Infectious diseases that arise from pathogens are considered as a major threat towards global public health. Most recently, the novel coronavirus disease 2019 (COVID-19) caused by the severe acute respiratory syndrome coronavirus 2 (SARS-CoV-2) was denoted as the first pandemic of the 21st century, by the World Health Organization (WHO). Since its emergence in December 2019 in Wuhan, China, it has infected more than 255 million people resulting in more than 5 million deaths worldwide. Due to its severe consequences on humanity and its rapid spread, it is imperative to develop efficient and accurate diagnostic assays for early detection of infection by SARS-CoV-2. However, it is crucial to validate these diagnostic assays using clinical samples to ensure their sensitivity and specificity. This validation process is essential to evaluate the reliability of the assay’s performance and results.
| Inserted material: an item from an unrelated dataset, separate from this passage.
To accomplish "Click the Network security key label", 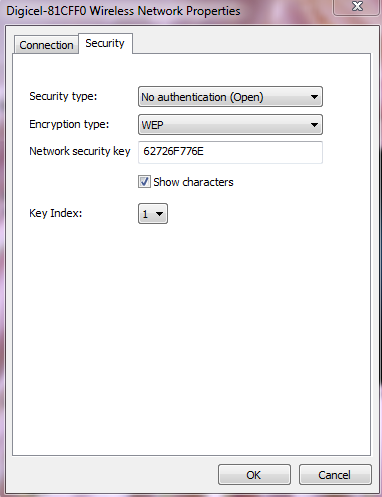I will pos(80,151).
This study presents the design and validation of a mismatch-tolerant molecular beacon-based real-time reverse transcription (rt RT-PCR) assay, developed by the laboratory of Biotechnology and Molecular Virology, of the University of Cyprus (BMV, UCY), for the detection of SARS-CoV-2. The aforementioned assay was designed to detect the four genes S, E, M and N of SARS-CoV-2 and was initially tested by External Quality Assessments (EQAs). The assay was then validated through public diagnostic surveillance testing at the University of Cyprus (September 2020-January 2021), using clinical samples. Importantly, during this period, the pooling method was used, and 534 pools (~ 5 samples per pool) were collected from students and employees of the University, amounting to 2231 study subjects. Consequently, through this study, there were 16 individual clinical samples that were identified to be infected with SARS-CoV-2. Overall, this study provides the methodology necessary for the development of a detection assay for SARS-CoV-2 and highlights the importance of validation using clinical samples. Thus, through this study a powerful asset for the detection of SARS-CoV- 2 is presented, that is designed to identify the virus despite possible mutations that may arise and can be easily modified for other emerging pathogens.